Permitidme sólo unas notas acerca de un lugar que, desde la infancia tardía, ha evocado en el que escribe las impresiones y los recuerdos precisos de la primera excursión y, posiblemente, el recuerdo atávico de la seguridad brindada por esa fortaleza prehistórica; impresiones y recuerdos entre los que predomina el desasosiego que produce su desnivelado y pedregoso acceso.
A más de 1.000 metros sobre el nivel del mar, el Torcal de Antequera retiene las últimas brisas marinas en sus tajos, laderas y callejones laberínticos. A lo lejos, en los días de tormenta, las nubes orográficas que se adhieren al lapiaz parece que formasen los estratos inferiores de los cúmulo-nimbos.
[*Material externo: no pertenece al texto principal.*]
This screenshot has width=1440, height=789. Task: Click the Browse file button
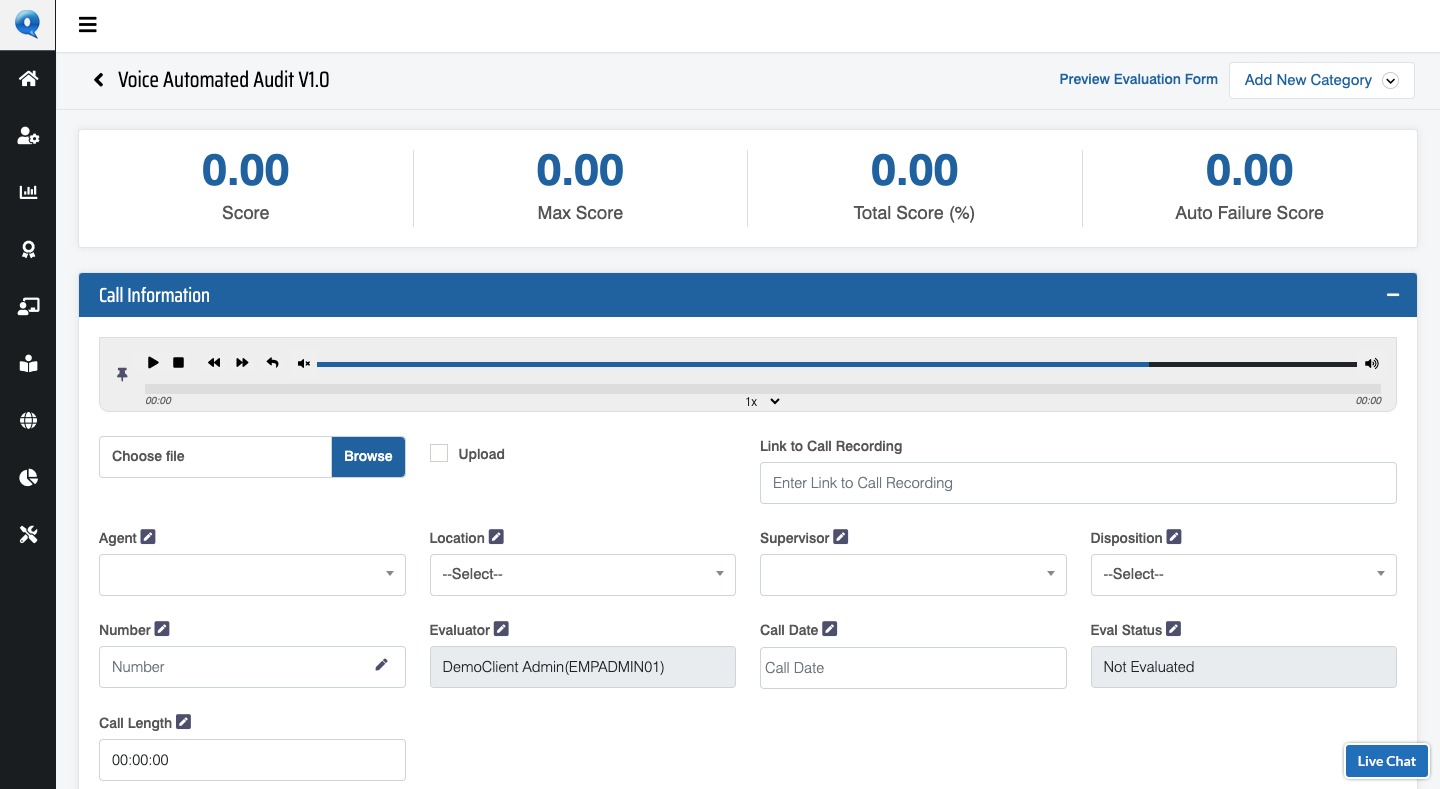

Y, cuando se camina por la meseta, inquieta recorrer los pasillos ocupados por la neblina, de la que súbitamente surgen apariciones fantasmagóricas.
Para el hombre del Neolítico, el Torcal debió de ser no sólo morada sino también un santuario de tótems incomprensibles, figuras emergidas del fondo marino jurásico para ser modeladas por la erosión, hoy sí lo sabemos. Las cuevas del Toro y de Marinaleda dan fe de la temprana presencia humana, así como los restos fósiles señalan aquellos otros antecedentes geológicos.
Al despejarse los cielos, desde esta atalaya y refugio excepcional se domina un territorio de llanos y humedales con abundante fauna salvaje, incluidas las aves migratorias que se avituallan y descansan en dormitorios como el de la Laguna de Fuente de Piedra, a unos 25 kilómetros al Noroeste.
Por lo que respecta a la historia, los restos de calzada romana del Puerto de la Escaleruela atestiguan la importancia de la encrucijada, entre las provincias del interior y la desembocadura del Guadalhorce y la capital de Málaga, al Sur.